Crow Creek challenges Airmen
By Airman 1st Class Daryl Knee, 90th Space Wing Public Affairs
/ Published July 06, 2007
F.E. Warren AFB, Wyo. --
An event that started in the summer of 1994 has now evolved into a competitive ability test that requires strength, agility, general knowledge and teamwork to complete successfully.
There have been 14 Crow Creek Challenges including 2007 and training for 2008 can begin.
"It's the biggest event that this group puts together yearly," said Senior Master Sgt. Sammy Gardner, 90th Security Forces Group superintendent of standardization and evaluation. "It's a great event and the only recognition some of these Airmen get."
The intense nature of the challenge requires months of training and studying. Members of the 90th Security Forces Squadron, 90th Missile Security Forces Squadron, 790th MSFS and the 90th Tactical Response Force each have their squadrons represented in the challenge by a fire team.
The fire teams for the challenge are made up of four Airmen, who volunteer from each of the squadrons' individual flights to undergo the strenuous training involved in the preparation for this event.
"Everybody is high tempo," said Staff Sgt. John Hill, 90th SFG and former competitor for the challenge. "It's a good opportunity to show the pride of being part of security forces. You pretty much just beat your chest and show everybody who you really are."
Twenty-five teams competed in this year's event, with ranks ranging from airman to staff sergeant.
"It's all focused to give recognition to the younger troops," Sergeant Gardner said. "E-6's and up are here to help, but we want the less experienced troops to receive these war-training skills to help them when they deploy."
25 stations included tests such as self-aid and buddy care, night-vision goggle operation, grenade accuracy and claymore setup. Each team was graded on their performance and knowledge of the task.
"Everybody knows what sort of task to be studying for," Sergeant Gardner said. "They know in advance that they are going to have to put together an M-4 rifle. But what they don't know is we're going to ask them to do it blindfolded."
Each station has a cadre assigned to it that presents the tasks with a specific scenario. The fire team may have trained to put on their protective gear as fast as they can, but the cadres might tell them that in an accident they lost an arm. For the whole task, the Airman would have to use his left arm only.
"The scenarios will add a level of difficulty and stress to the assignment," Sergeant Gardner said.

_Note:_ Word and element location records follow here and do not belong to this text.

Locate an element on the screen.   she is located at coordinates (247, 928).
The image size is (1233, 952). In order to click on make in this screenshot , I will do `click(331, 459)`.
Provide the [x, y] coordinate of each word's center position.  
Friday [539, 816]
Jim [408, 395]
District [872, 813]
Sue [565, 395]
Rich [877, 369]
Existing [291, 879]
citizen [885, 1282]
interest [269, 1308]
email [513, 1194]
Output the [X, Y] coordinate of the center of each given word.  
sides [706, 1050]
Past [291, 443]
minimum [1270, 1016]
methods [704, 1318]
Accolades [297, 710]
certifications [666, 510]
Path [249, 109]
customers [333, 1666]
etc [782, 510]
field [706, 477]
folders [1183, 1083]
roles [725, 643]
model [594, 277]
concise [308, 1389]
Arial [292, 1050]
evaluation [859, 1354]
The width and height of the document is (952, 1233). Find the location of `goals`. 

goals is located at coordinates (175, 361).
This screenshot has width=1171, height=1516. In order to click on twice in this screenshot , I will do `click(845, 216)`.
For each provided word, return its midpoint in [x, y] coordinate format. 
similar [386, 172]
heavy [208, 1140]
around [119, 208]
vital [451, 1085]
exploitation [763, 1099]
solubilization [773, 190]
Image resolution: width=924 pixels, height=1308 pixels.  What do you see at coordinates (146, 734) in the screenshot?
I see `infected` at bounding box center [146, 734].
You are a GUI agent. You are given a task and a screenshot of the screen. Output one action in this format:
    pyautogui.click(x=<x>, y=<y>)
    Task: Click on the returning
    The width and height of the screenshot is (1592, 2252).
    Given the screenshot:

Although some of the combat tasks seem unnecessarily hard, each scenario serves its purpose.
"I'm impressed with the variety of combat skills presented in this event," said Chief Master Sgt. Michael Sullivan, Air Force Space Command command chief. "Even though it's a competition, every Airman who participates gets better at what they do and receives great feedback on what to improve upon from the cadres."
The overall squadron winner of the 2007 challenge was the 790th MSFS with 1st place going to the response force,2nd place going to the 90th SFS, and 3rd place going to 790th MSFS combat response force.
"Depending on how well the team works together and their leadership, other achievements are awarded too," Sergeant Gardner said.
The outstanding leader award went to Senior Airman Pedro Palmer, 790th MSFS. The outstanding member award went to Senior Airman Nathan Smith, 790th MSFS. The 'top gun' award for the best shooting at the rifle range went to Staff Sgt. Eric Smith, 90th MSFS.
The toughest event in the challenge, 'Team Pain,' went to flight six of the 790th MSFS for completing 14 repetitions of the four-man pushups, the fireman's carry and the log tote.
"Winning the Crow Creek Challenge isn't just about the skills you have or the knowledge you posses," Sergeant Gardner said. "The winners also get bragging rights for a full year."
90th SFG members are encouraged to keep up their training and be ready to participate in next year's challenge.